> Your instructions
Lines before the one containing "1512x806 pixels. At" in the records below are to be left out; that line and all after it, through the end, are to be retyped exactly.

> Saved data entries

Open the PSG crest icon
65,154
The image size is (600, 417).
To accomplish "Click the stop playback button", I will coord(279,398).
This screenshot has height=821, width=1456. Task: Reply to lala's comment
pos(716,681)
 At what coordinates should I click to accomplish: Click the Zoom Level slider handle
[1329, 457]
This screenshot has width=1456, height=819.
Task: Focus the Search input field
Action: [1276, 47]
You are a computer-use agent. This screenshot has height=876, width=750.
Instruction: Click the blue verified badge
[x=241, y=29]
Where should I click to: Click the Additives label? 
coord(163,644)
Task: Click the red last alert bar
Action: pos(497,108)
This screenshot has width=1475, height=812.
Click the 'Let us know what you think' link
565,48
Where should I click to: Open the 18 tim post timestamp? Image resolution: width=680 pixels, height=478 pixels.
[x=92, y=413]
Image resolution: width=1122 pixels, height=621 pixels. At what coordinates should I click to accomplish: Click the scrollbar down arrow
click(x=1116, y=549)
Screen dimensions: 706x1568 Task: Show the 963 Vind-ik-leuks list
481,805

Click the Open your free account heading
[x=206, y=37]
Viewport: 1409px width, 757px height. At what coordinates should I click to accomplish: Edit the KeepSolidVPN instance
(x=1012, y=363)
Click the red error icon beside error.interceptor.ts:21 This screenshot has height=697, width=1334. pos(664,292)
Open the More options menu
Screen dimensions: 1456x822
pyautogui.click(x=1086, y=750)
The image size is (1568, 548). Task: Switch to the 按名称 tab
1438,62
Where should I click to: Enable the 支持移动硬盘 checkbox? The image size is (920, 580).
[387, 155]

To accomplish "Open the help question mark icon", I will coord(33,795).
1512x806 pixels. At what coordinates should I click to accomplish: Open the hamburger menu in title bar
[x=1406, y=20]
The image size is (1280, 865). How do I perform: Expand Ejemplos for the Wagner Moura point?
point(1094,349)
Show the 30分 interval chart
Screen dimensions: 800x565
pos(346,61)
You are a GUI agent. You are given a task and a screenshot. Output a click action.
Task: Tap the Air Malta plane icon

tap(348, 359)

> Your response
1512x806 pixels. At what coordinates should I click to accomplish: Open the hamburger menu in title bar
[x=1406, y=20]
The image size is (1280, 865). How do I perform: Expand Ejemplos for the Wagner Moura point?
point(1094,349)
Show the 30分 interval chart
Screen dimensions: 800x565
pos(346,61)
You are a GUI agent. You are given a task and a screenshot. Output a click action.
Task: Tap the Air Malta plane icon

tap(348, 359)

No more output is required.